Analyse rédigée par l'IA le 14/09/2026 sur l'intégralité de la période
(01/08 → 31/08/2026 : 18 740 appels SVI et 25 745 lignes de journal
des groupes d'appel). Contenu figé : les filtres du tableau de bord ne
s'appliquent pas à cet onglet.
▲ Alerte
Le creux de 13 h
50,2 % d'abandons à 13 h
De 9 h à 12 h, le taux d'abandon reste sous 33 %. À 13 h il
grimpe à 50,2 % — 565 appels perdus sur 1 126 — puis retombe à
31,6 % dès 14 h. Le flux d'appels ne s'arrête pas à la pause déjeuner,
les décrochés si. Second creux en fin de journée : 41,7 % à 17 h.
💡 Étaler les pauses déjeuner ou organiser un débordement
croisé entre agences sur le créneau 12 h 30 – 14 h.
▲ Alerte
Un appel sur quatre décroché à Paris 17, neuf sur dix à Meyzieu
24,2 % d'aboutis à Paris 17
Paris 17 (24,2 %), Lyon 6 (32,5 %), Paris 19
(33,4 %) et Lorient (37,5 %) laissent filer plus de six appels sur dix.
À l'autre bout, Meyzieu aboutit à 88,3 %, l'astreinte à 80,3 % et
Aappui Isère à 79,2 % : un écart de 1 à 3,6 pour un même parcours SVI.
(17 agences d'au moins 400 appels.)
💡 Comparer l'organisation des agences en tête (planning
des coordinatrices, débordement) et la répliquer sur les agences en difficulté.
▲ Alerte
Le goulot n'est pas le SVI, c'est le groupe de coordination
45,1 % de décroché sur les groupes de coordination
Le numéro public renvoie 97,2 % des appels vers le SVI sans la moindre
attente. Le blocage est à l'étage suivant : les groupes de coordination ne
décrochent que 45,1 % des 5 613 appels qu'ils reçoivent, après
20 s d'attente médiane, et les groupes de débordement 16,5 %. Trois
groupes passent sous 15 % quand Aappui Isère en décroche 81,8 %.

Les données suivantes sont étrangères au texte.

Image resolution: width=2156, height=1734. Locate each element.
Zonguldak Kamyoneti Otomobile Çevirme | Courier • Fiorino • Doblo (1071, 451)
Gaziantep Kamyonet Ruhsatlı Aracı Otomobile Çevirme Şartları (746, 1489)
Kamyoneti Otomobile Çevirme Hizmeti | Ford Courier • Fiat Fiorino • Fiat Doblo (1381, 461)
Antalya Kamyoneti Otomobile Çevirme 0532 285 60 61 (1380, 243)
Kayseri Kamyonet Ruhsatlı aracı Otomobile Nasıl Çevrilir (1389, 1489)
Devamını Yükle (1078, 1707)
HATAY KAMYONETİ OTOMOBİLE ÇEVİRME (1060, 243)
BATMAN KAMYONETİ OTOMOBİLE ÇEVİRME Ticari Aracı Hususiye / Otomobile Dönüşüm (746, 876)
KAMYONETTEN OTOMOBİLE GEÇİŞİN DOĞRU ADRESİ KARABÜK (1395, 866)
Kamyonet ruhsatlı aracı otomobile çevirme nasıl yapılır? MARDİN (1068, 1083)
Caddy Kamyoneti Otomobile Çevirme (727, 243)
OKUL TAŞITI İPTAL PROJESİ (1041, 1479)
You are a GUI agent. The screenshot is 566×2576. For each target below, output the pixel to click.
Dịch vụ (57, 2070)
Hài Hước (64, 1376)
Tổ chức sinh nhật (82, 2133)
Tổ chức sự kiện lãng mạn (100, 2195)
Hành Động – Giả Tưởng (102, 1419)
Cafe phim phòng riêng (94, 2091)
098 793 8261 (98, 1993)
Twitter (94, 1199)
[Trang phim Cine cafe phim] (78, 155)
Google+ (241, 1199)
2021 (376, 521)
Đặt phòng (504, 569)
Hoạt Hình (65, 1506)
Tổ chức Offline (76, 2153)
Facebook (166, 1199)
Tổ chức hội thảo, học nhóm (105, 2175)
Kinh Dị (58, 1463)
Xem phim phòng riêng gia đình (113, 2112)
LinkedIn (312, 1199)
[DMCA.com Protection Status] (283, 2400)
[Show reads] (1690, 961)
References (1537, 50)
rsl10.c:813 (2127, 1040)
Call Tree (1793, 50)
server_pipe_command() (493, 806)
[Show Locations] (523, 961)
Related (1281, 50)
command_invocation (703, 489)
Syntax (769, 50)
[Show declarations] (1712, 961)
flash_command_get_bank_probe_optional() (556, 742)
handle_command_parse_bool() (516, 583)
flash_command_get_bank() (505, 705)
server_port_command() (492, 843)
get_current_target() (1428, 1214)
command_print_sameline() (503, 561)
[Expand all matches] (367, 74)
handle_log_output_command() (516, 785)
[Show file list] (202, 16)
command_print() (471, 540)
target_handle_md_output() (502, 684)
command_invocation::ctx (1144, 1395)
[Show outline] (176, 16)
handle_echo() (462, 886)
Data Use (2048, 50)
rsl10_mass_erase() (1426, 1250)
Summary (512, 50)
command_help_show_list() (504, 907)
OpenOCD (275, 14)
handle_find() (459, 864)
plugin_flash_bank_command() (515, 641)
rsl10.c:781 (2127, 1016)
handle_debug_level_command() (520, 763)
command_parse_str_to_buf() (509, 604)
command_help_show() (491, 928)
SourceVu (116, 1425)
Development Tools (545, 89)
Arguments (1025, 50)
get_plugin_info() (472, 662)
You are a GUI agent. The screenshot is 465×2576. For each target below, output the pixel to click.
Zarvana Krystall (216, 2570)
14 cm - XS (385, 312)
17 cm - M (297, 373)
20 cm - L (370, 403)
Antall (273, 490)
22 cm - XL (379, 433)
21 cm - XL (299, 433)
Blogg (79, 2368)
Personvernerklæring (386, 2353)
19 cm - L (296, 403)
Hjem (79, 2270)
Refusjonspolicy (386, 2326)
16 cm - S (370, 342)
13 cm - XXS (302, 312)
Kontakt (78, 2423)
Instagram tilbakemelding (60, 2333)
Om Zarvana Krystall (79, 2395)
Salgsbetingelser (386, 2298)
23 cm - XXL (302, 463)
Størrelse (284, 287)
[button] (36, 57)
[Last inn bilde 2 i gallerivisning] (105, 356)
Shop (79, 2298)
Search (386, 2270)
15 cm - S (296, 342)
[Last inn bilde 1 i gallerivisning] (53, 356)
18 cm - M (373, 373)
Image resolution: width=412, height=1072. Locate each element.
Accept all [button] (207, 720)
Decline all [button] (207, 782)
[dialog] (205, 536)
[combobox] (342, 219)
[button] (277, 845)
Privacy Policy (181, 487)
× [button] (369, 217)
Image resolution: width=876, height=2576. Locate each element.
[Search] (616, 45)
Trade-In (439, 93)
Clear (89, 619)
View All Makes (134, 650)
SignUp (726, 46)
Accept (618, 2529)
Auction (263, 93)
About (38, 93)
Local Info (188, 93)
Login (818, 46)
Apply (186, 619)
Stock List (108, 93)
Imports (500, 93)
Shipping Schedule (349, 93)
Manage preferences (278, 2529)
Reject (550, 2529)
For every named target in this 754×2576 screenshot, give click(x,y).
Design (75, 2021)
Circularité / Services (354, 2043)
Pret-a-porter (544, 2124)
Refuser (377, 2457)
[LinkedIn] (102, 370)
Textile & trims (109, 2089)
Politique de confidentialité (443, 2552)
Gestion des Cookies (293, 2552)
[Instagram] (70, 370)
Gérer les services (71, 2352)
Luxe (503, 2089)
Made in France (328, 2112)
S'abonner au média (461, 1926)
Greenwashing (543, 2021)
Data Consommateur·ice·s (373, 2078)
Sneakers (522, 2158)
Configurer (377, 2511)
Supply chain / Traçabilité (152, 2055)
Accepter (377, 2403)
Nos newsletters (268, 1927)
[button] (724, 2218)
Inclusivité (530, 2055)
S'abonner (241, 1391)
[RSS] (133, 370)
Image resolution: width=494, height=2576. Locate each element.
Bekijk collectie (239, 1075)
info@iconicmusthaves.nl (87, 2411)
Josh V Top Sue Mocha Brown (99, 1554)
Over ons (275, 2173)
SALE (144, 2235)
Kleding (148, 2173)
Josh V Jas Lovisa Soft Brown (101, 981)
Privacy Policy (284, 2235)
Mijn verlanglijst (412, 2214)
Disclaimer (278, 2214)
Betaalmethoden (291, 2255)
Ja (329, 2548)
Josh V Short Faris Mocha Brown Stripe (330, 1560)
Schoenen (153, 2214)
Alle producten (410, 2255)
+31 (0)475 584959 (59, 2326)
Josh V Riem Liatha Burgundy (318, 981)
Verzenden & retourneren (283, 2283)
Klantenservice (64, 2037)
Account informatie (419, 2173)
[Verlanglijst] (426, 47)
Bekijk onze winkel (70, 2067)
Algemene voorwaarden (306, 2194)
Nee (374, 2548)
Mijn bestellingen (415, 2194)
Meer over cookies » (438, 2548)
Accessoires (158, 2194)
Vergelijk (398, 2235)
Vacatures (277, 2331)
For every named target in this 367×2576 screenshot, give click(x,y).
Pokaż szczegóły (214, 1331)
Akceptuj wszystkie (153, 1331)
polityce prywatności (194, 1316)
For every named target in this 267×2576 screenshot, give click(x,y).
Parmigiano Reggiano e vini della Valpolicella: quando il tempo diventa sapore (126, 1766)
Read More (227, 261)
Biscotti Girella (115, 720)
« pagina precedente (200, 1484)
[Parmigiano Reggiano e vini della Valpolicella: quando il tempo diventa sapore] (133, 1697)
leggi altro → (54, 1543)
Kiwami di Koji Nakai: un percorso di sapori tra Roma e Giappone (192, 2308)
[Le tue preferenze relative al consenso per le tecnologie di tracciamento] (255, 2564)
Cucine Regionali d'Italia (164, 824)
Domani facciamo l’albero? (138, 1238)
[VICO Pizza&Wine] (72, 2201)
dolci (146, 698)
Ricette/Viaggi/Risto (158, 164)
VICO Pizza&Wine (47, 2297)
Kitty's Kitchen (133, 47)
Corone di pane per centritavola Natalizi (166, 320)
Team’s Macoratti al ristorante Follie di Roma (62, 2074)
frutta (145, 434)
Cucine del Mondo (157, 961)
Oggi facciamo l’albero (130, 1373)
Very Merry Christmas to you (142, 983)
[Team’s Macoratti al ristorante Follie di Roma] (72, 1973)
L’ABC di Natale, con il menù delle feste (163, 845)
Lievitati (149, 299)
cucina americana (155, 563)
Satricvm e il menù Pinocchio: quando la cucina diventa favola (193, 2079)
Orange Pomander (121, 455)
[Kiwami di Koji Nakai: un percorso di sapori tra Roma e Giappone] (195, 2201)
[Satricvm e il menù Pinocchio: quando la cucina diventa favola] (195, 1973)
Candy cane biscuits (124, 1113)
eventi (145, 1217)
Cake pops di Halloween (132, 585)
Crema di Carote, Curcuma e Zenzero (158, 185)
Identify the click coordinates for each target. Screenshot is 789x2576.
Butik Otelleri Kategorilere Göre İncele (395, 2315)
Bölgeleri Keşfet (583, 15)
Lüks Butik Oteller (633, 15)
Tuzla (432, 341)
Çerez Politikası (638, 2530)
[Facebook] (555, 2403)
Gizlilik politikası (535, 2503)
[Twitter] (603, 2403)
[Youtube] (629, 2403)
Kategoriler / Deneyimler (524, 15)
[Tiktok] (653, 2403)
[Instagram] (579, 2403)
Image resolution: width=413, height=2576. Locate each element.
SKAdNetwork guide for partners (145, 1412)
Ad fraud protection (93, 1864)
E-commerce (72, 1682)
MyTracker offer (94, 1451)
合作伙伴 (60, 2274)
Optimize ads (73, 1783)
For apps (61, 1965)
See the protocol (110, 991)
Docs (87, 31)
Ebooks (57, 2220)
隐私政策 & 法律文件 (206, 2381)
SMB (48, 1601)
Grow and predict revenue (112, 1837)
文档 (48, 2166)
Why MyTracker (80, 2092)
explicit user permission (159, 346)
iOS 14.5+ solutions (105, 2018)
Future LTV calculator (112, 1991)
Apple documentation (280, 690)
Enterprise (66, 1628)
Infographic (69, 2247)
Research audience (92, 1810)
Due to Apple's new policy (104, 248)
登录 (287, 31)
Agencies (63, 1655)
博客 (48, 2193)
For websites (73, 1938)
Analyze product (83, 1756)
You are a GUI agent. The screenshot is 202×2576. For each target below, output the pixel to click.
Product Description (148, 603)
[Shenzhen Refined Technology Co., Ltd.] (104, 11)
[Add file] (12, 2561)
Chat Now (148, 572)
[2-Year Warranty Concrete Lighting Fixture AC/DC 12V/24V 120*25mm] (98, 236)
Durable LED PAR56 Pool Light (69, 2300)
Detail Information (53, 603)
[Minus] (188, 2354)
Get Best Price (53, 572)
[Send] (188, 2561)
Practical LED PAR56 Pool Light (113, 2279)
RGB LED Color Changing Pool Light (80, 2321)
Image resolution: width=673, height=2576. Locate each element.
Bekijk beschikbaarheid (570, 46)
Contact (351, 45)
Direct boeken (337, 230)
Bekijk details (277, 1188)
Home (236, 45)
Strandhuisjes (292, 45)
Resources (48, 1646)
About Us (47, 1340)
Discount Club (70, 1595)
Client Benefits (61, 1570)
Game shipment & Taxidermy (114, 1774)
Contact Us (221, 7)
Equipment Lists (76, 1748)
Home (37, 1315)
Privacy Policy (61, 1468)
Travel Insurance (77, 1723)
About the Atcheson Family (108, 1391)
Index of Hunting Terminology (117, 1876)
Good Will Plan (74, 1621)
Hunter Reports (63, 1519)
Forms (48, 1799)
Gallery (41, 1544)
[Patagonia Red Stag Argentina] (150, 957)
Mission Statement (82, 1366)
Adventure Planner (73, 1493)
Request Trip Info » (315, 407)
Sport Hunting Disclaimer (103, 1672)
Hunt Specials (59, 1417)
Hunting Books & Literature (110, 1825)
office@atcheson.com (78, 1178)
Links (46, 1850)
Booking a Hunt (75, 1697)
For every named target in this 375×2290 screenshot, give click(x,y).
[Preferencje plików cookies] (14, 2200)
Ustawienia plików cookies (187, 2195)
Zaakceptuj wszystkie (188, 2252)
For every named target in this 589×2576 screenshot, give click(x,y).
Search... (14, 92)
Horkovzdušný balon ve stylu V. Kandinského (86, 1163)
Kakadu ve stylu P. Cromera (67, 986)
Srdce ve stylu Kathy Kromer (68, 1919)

💡 Agir sur la composition et les horaires de connexion des
groupes en bas de classement : c'est là que se perdent les appels, pas dans le menu.
● Constat
48 secondes de patience
48 s d'attente médiane avant abandon
La moitié des 6 194 appels abandonnés raccrochent en moins de 48 s et
un sur cinq avant 20 s — pendant l'annonce d'accueil ou le menu, avant même
la première sonnerie de poste. Passé 70 s, l'appelant est presque toujours
perdu.
💡 Raccourcir les annonces d'accueil et déclencher la
première sonnerie plus tôt : chaque seconde gagnée avant 45 s compte.
◆ Opportunité
80 % des appels non décrochés partent sans laisser de trace
4 705 appels perdus sans message en un mois
Sur 5 849 appels où un poste a sonné sans réponse, seuls 19,6 %
laissent un message. Les autres — 152 par jour — disparaissent sans trace :
impossible de les rappeler.
💡 Remplacer ou compléter la messagerie par une proposition
de rappel automatique (SMS ou web-callback) : le gisement est de 150+ contacts/jour.
● Constat
Les clients passent après les salariés
48,7 % d'aboutis côté clients, contre 66,0 % côté salariés
Un appel identifié « client » aboutit à 48,7 % et finit trois fois plus
souvent sur la messagerie qu'un appel « salarié » (14,3 % contre 4,1 %).
Les appels non identifiés — 39,7 % du volume — se placent entre les deux
(54,2 %).
💡 Vérifier la priorité de routage de la file client :
c'est elle qui porte l'image de marque.
✔ Positif
L'astreinte tient, le week-end aussi
4,9 % d'abandon seulement en astreinte
Les 2 826 appels d'astreinte aboutissent à 80,3 % — bien mieux que les
heures ouvrées. Samedi (13,0 %) et dimanche (15,8 %) affichent les plus
faibles taux d'abandon de la semaine ; lundi est à la fois le jour le plus chargé
(4 616 appels) et le pire (39,5 %). Autre point solide : 81,7 % des
transferts décrochés le sont dès la première tentative — c'est la disponibilité du
premier poste appelé qui fait la différence.
💡 Le dispositif d'astreinte peut servir de modèle : peu de
monde, mais joignable. Et le lundi mérite un renfort dédié.